■ GOAL OF THE EXERCISE
Rescale everything from the first line down to the line containing "coord(202,94)", both included, by rewriting those lines with their requests and multiplying each answer coordinate by 0.5, rounding to whole numbers with halves going up. Leave the pictures out.

■ RECORDS FOR THE EXERCISE
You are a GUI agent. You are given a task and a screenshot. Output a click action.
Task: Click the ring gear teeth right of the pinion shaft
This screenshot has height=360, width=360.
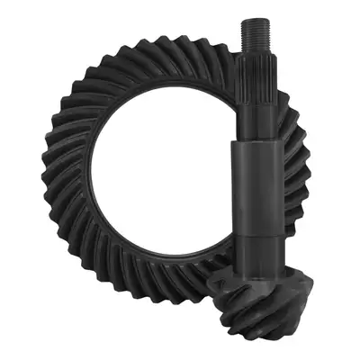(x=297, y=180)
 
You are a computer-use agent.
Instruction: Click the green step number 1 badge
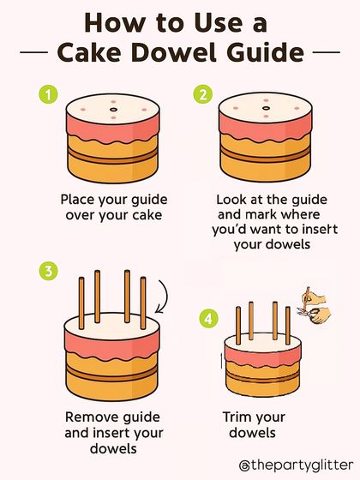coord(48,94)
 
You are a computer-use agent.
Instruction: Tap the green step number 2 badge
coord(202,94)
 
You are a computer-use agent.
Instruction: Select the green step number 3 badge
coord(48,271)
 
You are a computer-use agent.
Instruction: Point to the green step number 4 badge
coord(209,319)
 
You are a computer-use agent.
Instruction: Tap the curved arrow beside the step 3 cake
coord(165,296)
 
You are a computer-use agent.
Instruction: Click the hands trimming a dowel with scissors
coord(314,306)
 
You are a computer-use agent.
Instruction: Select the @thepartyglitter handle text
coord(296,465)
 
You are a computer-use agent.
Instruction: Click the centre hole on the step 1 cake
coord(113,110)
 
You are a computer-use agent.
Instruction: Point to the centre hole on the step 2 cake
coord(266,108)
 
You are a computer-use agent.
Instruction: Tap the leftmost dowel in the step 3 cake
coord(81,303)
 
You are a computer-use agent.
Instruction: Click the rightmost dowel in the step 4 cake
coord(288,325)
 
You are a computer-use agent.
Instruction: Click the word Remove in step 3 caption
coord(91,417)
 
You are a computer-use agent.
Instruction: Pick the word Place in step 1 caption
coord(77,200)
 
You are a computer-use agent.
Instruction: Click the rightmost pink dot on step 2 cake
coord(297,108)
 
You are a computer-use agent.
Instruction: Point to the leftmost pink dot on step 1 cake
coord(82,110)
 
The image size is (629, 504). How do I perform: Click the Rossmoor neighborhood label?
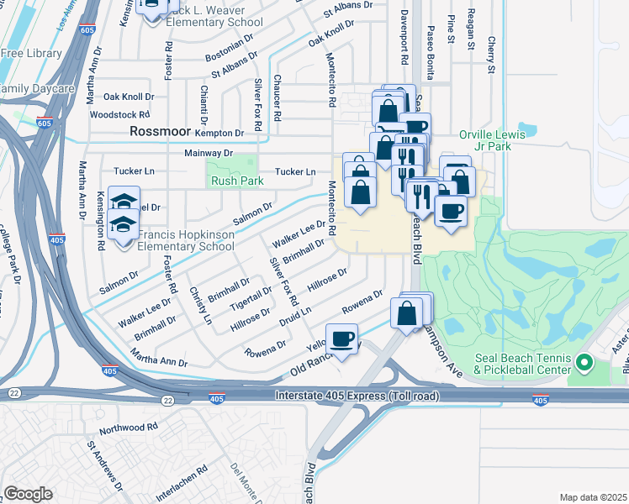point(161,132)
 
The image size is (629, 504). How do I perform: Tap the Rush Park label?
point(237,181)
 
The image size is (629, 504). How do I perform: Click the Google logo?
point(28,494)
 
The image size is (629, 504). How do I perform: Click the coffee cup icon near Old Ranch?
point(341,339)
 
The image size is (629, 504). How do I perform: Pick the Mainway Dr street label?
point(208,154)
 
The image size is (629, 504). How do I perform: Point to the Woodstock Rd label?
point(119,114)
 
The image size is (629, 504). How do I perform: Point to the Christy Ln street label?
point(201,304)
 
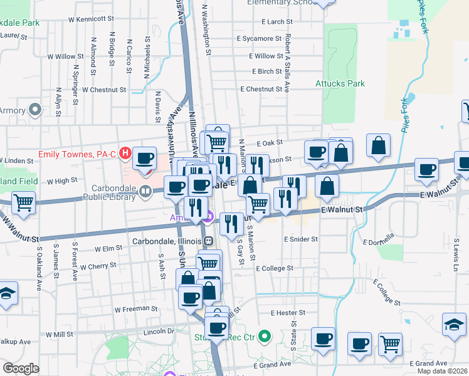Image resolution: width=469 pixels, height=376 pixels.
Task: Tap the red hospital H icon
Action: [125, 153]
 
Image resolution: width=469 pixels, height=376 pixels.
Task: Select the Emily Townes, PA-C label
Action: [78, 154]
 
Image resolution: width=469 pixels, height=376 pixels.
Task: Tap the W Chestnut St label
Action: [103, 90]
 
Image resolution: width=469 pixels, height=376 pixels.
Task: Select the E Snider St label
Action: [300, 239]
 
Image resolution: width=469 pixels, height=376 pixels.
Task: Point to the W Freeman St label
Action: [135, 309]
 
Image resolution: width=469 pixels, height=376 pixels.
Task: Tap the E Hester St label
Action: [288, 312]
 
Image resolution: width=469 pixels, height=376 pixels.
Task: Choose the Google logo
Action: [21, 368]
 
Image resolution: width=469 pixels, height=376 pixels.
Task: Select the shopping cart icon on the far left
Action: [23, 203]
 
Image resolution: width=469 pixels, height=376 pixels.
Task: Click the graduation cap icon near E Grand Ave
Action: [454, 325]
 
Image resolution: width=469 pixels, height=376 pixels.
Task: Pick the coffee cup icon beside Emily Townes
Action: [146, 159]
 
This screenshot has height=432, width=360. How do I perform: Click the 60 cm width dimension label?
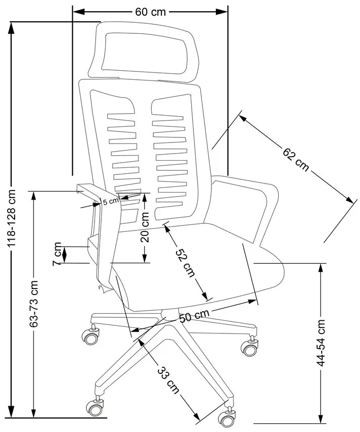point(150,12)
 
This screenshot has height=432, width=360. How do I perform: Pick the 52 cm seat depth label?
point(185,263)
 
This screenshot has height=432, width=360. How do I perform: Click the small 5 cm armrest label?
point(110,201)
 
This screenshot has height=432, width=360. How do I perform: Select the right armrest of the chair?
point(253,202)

■ COMPLETED TASK
You are a GUI agent. You are given a task and a screenshot. Output a click action.
Task: Click the ring gear teeth right of the pinion shaft
This screenshot has height=360, width=360.
(x=149, y=90)
 
You are a computer-use agent.
Instruction: Click the green step number 1 badge
coord(24,47)
 
You are a computer-use agent.
Instruction: Tap the green step number 2 badge
coord(101,47)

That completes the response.